RECORDS SUPPLIED →
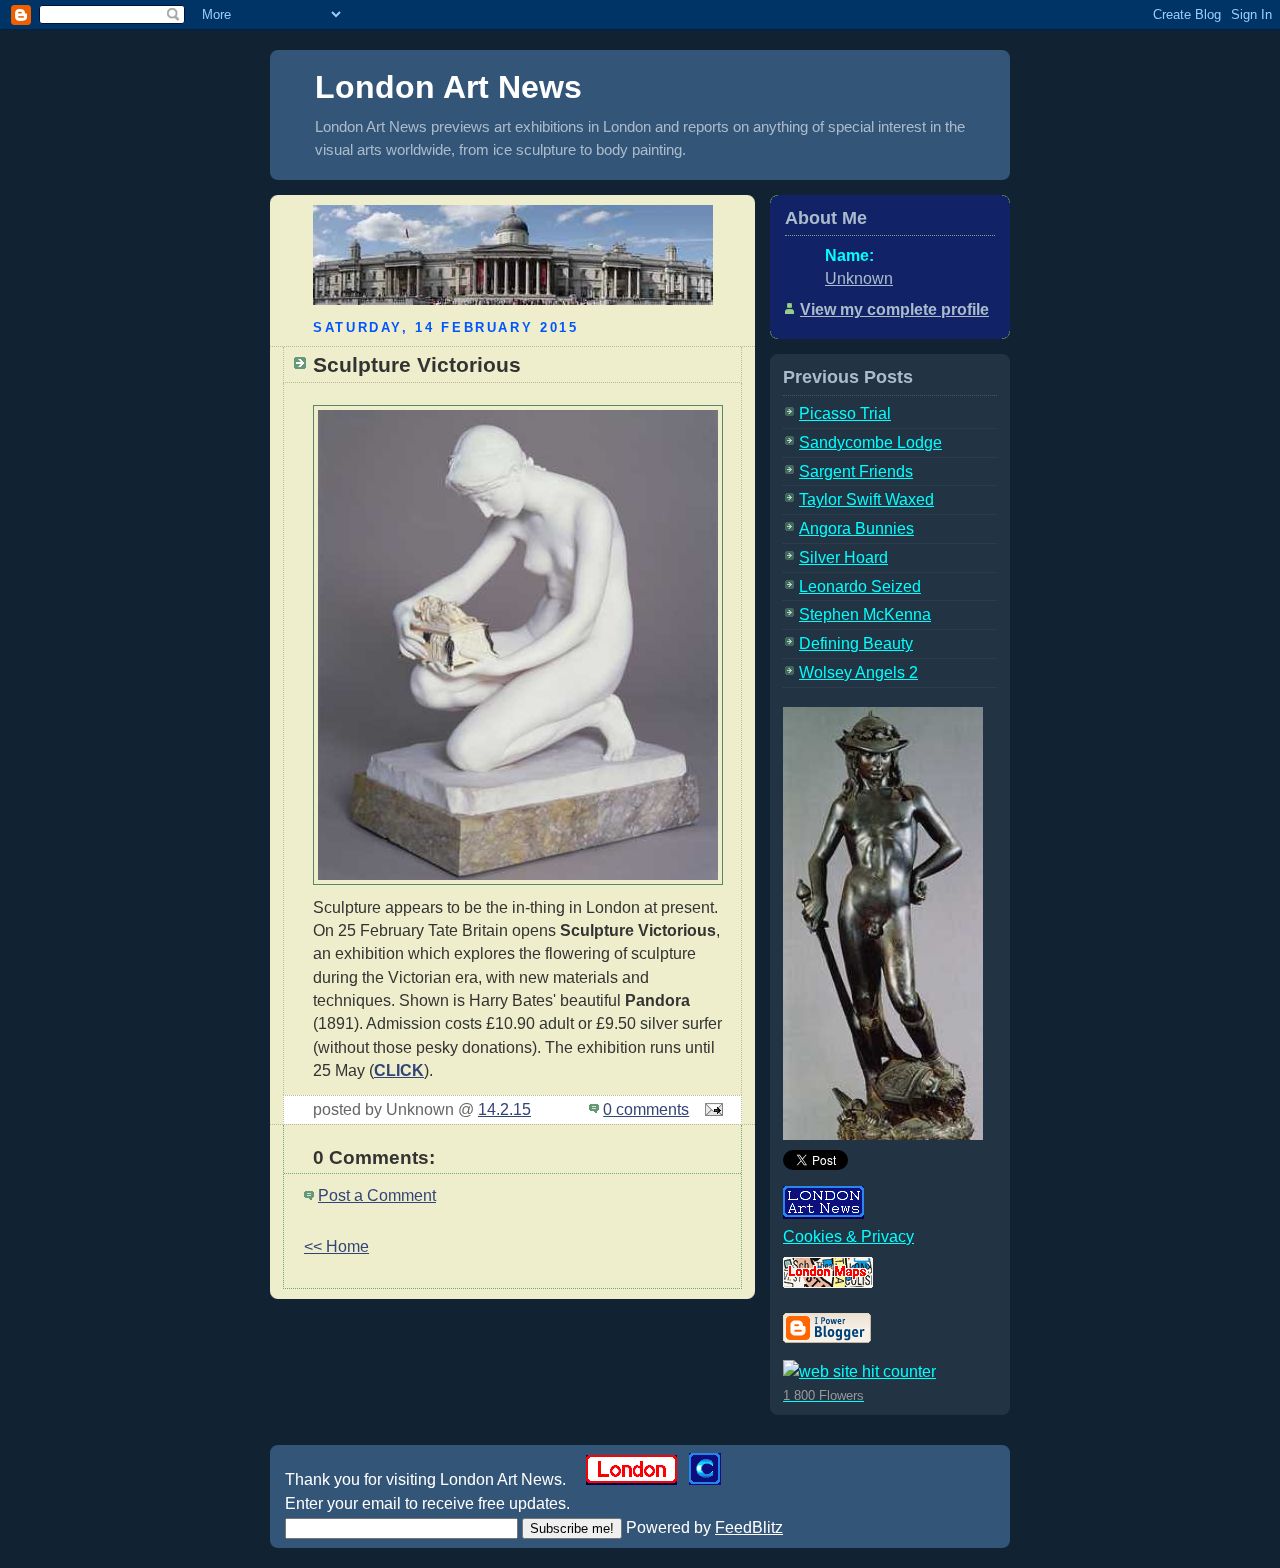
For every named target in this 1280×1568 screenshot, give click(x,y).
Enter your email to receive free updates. (427, 1503)
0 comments (646, 1109)
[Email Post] (710, 1109)
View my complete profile (894, 309)
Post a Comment (377, 1195)
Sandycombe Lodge (870, 442)
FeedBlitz (749, 1527)
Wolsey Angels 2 (858, 672)
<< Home (336, 1246)
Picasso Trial (845, 413)
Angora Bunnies (856, 528)
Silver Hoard (843, 557)
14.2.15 (504, 1109)
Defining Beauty (856, 643)
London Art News (448, 87)
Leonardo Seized (860, 586)
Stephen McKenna (865, 614)
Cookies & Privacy (848, 1236)
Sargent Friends (856, 471)
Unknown (859, 278)
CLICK (399, 1070)
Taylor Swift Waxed (866, 499)
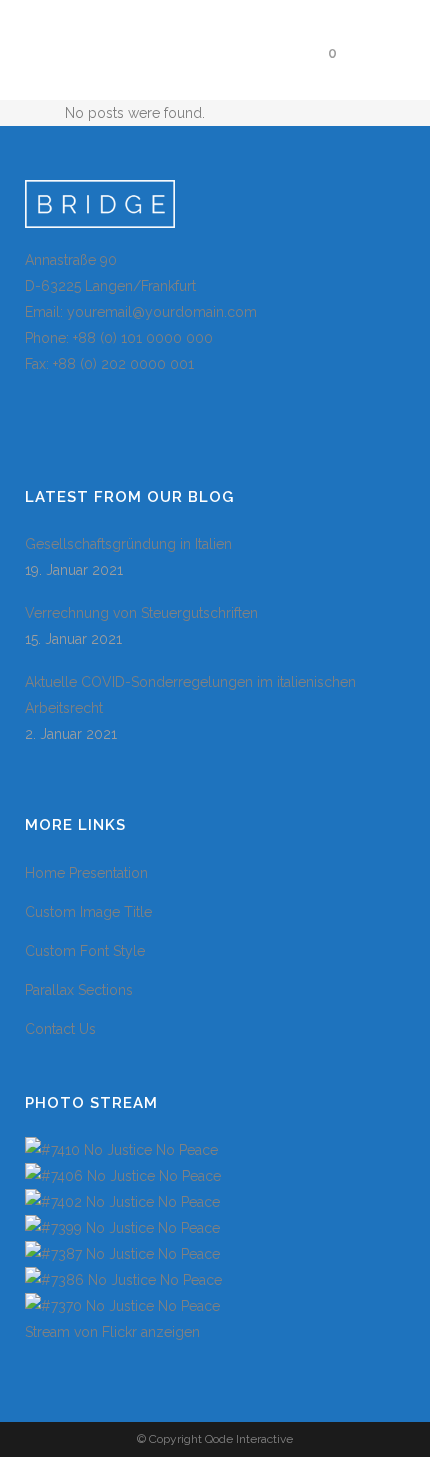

ABOUT THIS EXERCISE →
Leave every picture out and print exactly the lines from the one that contains "Leonardo Seized (860, 586)" through the last line of the material above.

WRITTEN ANSWER →
Leonardo Seized (860, 586)
Stephen McKenna (865, 614)
Cookies & Privacy (848, 1236)
Sargent Friends (856, 471)
Unknown (859, 278)
CLICK (399, 1070)
Taylor Swift Waxed (866, 499)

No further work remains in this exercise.